Transcribe, leaving out every picture, the lines that run from the start of the listing below through the line with "Impressum und Datenschutz (63, 2566)".

* [PROVIDED ENTRIES]
********************

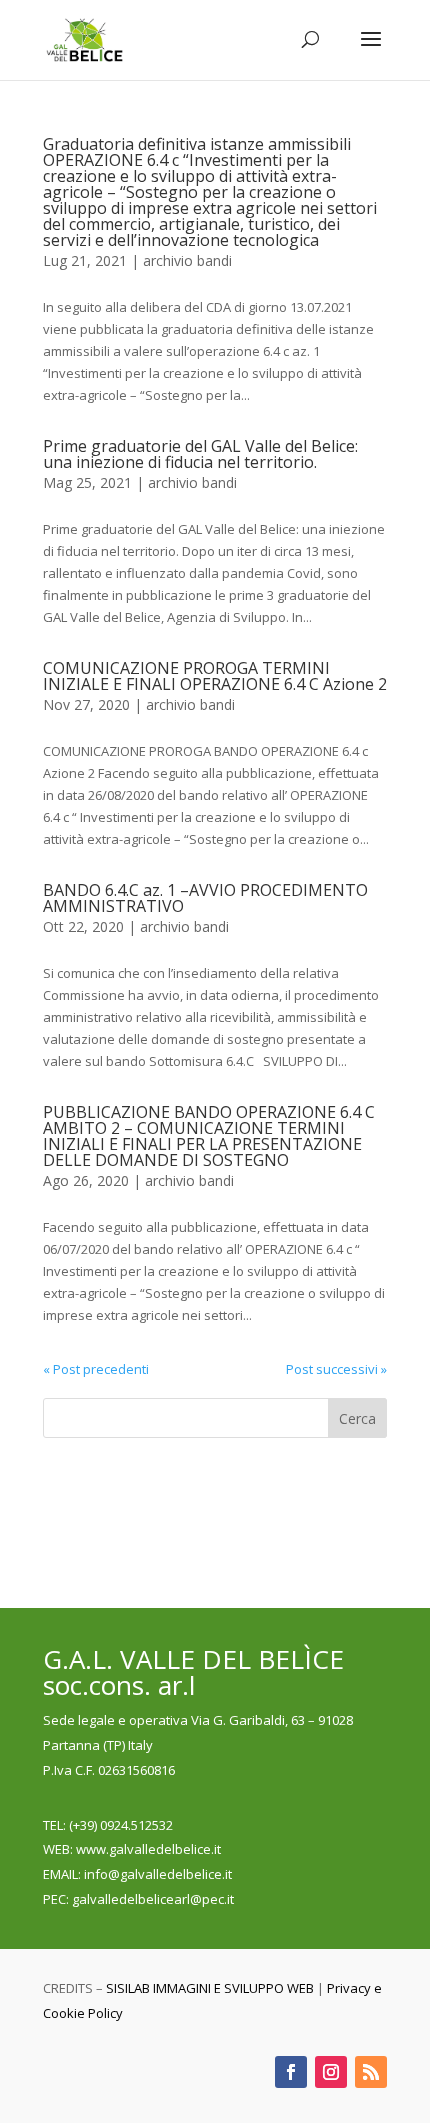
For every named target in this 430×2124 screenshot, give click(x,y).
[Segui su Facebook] (291, 2072)
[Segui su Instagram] (331, 2072)
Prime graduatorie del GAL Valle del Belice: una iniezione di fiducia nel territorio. (200, 454)
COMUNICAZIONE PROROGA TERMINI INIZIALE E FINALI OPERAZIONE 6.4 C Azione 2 (215, 676)
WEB (56, 1849)
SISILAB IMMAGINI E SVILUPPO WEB (210, 1988)
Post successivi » (336, 1369)
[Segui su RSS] (371, 2072)
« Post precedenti (96, 1369)
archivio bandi (187, 260)
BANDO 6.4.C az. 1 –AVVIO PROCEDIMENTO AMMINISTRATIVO (205, 898)
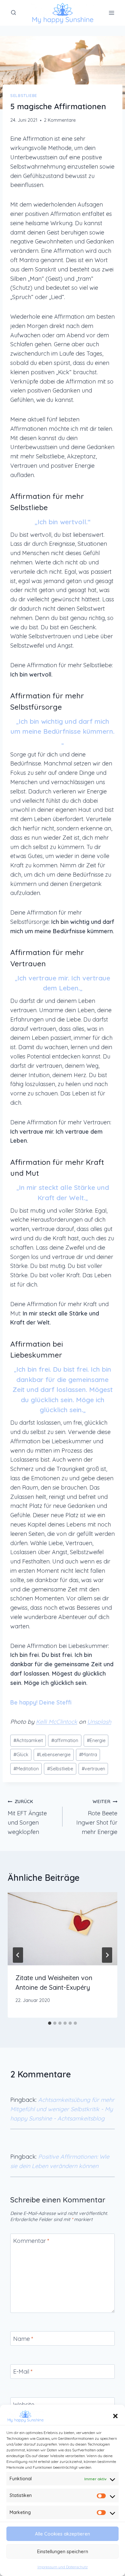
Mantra (88, 1754)
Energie (96, 1740)
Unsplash (99, 1721)
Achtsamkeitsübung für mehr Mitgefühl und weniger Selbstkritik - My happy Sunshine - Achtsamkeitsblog (62, 2109)
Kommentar (31, 2241)
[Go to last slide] (18, 1955)
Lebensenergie (54, 1754)
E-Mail (23, 2372)
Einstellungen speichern (62, 2551)
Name (23, 2338)
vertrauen (93, 1769)
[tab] (49, 2023)
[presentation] (62, 1928)
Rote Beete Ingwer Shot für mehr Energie (96, 1817)
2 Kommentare (60, 120)
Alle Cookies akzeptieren (62, 2534)
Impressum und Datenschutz (63, 2566)
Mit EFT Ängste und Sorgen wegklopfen (27, 1817)
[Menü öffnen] (111, 13)
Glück (21, 1754)
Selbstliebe (23, 95)
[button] (115, 2416)
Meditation (26, 1769)
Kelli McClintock (56, 1721)
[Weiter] (107, 1955)
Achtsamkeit (28, 1740)
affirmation (64, 1740)
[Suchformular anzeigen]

********************

* [REPLY]
For every named target in this 430×2124 screenshot, give click(x,y).
[Segui su Facebook] (291, 2072)
[Segui su Instagram] (331, 2072)
Prime graduatorie del GAL Valle del Belice: una iniezione di fiducia nel territorio. (200, 454)
COMUNICAZIONE PROROGA TERMINI INIZIALE E FINALI OPERAZIONE 6.4 C Azione 2 (215, 676)
WEB (56, 1849)
SISILAB IMMAGINI E SVILUPPO WEB (210, 1988)
Post successivi » (336, 1369)
[Segui su RSS] (371, 2072)
« Post precedenti (96, 1369)
archivio bandi (187, 260)
BANDO 6.4.C az. 1 –AVVIO PROCEDIMENTO AMMINISTRATIVO (205, 898)
Mantra (88, 1754)
Energie (96, 1740)
Unsplash (99, 1721)
Achtsamkeitsübung für mehr Mitgefühl und weniger Selbstkritik - My happy Sunshine - Achtsamkeitsblog (62, 2109)
Kommentar (31, 2241)
[Go to last slide] (18, 1955)
Lebensenergie (54, 1754)
E-Mail (23, 2372)
Einstellungen speichern (62, 2551)
Name (23, 2338)
vertrauen (93, 1769)
[tab] (49, 2023)
[presentation] (62, 1928)
Rote Beete Ingwer Shot für mehr Energie (96, 1817)
2 Kommentare (60, 120)
Alle Cookies akzeptieren (62, 2534)
Impressum und Datenschutz (63, 2566)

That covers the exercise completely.